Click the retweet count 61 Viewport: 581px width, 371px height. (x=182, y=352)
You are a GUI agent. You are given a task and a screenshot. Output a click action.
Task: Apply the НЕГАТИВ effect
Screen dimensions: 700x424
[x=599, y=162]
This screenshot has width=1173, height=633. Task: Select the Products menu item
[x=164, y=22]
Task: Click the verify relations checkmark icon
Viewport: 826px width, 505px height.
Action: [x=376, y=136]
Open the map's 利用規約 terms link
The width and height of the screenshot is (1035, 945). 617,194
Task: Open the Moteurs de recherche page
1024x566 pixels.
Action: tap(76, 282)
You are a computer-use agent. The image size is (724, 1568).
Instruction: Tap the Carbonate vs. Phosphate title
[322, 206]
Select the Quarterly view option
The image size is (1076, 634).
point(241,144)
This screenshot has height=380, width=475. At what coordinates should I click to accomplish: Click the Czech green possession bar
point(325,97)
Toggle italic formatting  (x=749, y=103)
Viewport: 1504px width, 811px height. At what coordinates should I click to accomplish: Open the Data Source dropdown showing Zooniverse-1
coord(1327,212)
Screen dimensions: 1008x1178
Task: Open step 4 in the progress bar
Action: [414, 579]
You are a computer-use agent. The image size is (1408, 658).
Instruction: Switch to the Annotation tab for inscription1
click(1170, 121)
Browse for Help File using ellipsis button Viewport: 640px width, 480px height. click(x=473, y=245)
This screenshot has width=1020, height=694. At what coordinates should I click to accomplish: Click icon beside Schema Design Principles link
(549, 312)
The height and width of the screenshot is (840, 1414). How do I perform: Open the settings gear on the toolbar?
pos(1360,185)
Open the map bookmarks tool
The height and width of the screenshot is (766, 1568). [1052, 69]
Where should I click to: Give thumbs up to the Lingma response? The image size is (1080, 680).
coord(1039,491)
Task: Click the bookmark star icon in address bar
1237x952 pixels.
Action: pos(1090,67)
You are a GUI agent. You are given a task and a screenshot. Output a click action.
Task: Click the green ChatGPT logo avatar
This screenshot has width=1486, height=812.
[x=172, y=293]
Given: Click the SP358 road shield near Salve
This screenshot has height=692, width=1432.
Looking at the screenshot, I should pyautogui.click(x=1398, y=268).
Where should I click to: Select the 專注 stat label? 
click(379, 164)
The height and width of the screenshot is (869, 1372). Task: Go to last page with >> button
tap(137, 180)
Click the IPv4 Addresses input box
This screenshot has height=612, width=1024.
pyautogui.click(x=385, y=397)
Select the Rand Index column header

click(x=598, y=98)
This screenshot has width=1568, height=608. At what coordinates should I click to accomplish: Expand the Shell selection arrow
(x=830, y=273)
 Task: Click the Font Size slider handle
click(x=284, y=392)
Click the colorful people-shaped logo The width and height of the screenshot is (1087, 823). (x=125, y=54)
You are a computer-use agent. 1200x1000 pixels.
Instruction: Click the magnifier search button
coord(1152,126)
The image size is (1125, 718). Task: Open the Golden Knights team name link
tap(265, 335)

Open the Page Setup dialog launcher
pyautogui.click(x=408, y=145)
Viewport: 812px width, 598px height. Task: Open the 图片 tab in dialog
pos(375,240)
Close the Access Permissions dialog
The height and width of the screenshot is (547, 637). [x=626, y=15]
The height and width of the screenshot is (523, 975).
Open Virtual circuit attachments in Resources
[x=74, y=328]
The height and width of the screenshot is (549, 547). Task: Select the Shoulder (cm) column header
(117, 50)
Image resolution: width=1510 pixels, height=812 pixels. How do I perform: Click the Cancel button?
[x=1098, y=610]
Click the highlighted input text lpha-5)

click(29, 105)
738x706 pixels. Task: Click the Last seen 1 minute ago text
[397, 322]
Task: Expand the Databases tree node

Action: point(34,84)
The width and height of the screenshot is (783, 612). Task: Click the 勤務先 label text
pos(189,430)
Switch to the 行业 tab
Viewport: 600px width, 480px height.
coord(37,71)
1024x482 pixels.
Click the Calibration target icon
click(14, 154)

□ □ □ □

• [EXERCISE TASK]: Rewrite every one of the items above, swapping "Quarterly view" for "Monthly view" and leaving everything else unchanged.

• [TASK ANSWER]:
Click the retweet count 61 Viewport: 581px width, 371px height. (x=182, y=352)
You are a GUI agent. You are given a task and a screenshot. Output a click action.
Task: Apply the НЕГАТИВ effect
Screen dimensions: 700x424
[x=599, y=162]
This screenshot has width=1173, height=633. Task: Select the Products menu item
[x=164, y=22]
Task: Click the verify relations checkmark icon
Viewport: 826px width, 505px height.
Action: [x=376, y=136]
Open the map's 利用規約 terms link
The width and height of the screenshot is (1035, 945). 617,194
Task: Open the Moteurs de recherche page
1024x566 pixels.
Action: tap(76, 282)
You are a computer-use agent. The image size is (724, 1568).
Instruction: Tap the Carbonate vs. Phosphate title
[322, 206]
Select the Monthly view option
The image size is (1076, 634).
point(241,144)
This screenshot has height=380, width=475. At what coordinates should I click to accomplish: Click the Czech green possession bar
point(325,97)
Toggle italic formatting  (x=749, y=103)
Viewport: 1504px width, 811px height. At what coordinates should I click to accomplish: Open the Data Source dropdown showing Zooniverse-1
coord(1327,212)
Screen dimensions: 1008x1178
Task: Open step 4 in the progress bar
Action: [414, 579]
You are a computer-use agent. The image size is (1408, 658).
Instruction: Switch to the Annotation tab for inscription1
click(1170, 121)
Browse for Help File using ellipsis button Viewport: 640px width, 480px height. click(x=473, y=245)
This screenshot has width=1020, height=694. At what coordinates should I click to accomplish: Click icon beside Schema Design Principles link
(549, 312)
The height and width of the screenshot is (840, 1414). How do I perform: Open the settings gear on the toolbar?
pos(1360,185)
Open the map bookmarks tool
The height and width of the screenshot is (766, 1568). [1052, 69]
Where should I click to: Give thumbs up to the Lingma response? The image size is (1080, 680).
coord(1039,491)
Task: Click the bookmark star icon in address bar
1237x952 pixels.
Action: pos(1090,67)
You are a GUI agent. You are given a task and a screenshot. Output a click action.
Task: Click the green ChatGPT logo avatar
This screenshot has width=1486, height=812.
[x=172, y=293]
Given: Click the SP358 road shield near Salve
This screenshot has height=692, width=1432.
Looking at the screenshot, I should pyautogui.click(x=1398, y=268).
Where should I click to: Select the 專注 stat label? 
click(379, 164)
The height and width of the screenshot is (869, 1372). Task: Go to last page with >> button
tap(137, 180)
Click the IPv4 Addresses input box
This screenshot has height=612, width=1024.
pyautogui.click(x=385, y=397)
Select the Rand Index column header

click(x=598, y=98)
This screenshot has width=1568, height=608. At what coordinates should I click to accomplish: Expand the Shell selection arrow
(x=830, y=273)
 Task: Click the Font Size slider handle
click(x=284, y=392)
Click the colorful people-shaped logo The width and height of the screenshot is (1087, 823). (x=125, y=54)
You are a computer-use agent. 1200x1000 pixels.
Instruction: Click the magnifier search button
coord(1152,126)
The image size is (1125, 718). Task: Open the Golden Knights team name link
tap(265, 335)

Open the Page Setup dialog launcher
pyautogui.click(x=408, y=145)
Viewport: 812px width, 598px height. Task: Open the 图片 tab in dialog
pos(375,240)
Close the Access Permissions dialog
The height and width of the screenshot is (547, 637). [x=626, y=15]
The height and width of the screenshot is (523, 975).
Open Virtual circuit attachments in Resources
[x=74, y=328]
The height and width of the screenshot is (549, 547). Task: Select the Shoulder (cm) column header
(117, 50)
Image resolution: width=1510 pixels, height=812 pixels. How do I perform: Click the Cancel button?
[x=1098, y=610]
Click the highlighted input text lpha-5)

click(29, 105)
738x706 pixels. Task: Click the Last seen 1 minute ago text
[397, 322]
Task: Expand the Databases tree node

Action: point(34,84)
The width and height of the screenshot is (783, 612). Task: Click the 勤務先 label text
pos(189,430)
Switch to the 行业 tab
Viewport: 600px width, 480px height.
coord(37,71)
1024x482 pixels.
Click the Calibration target icon
click(14, 154)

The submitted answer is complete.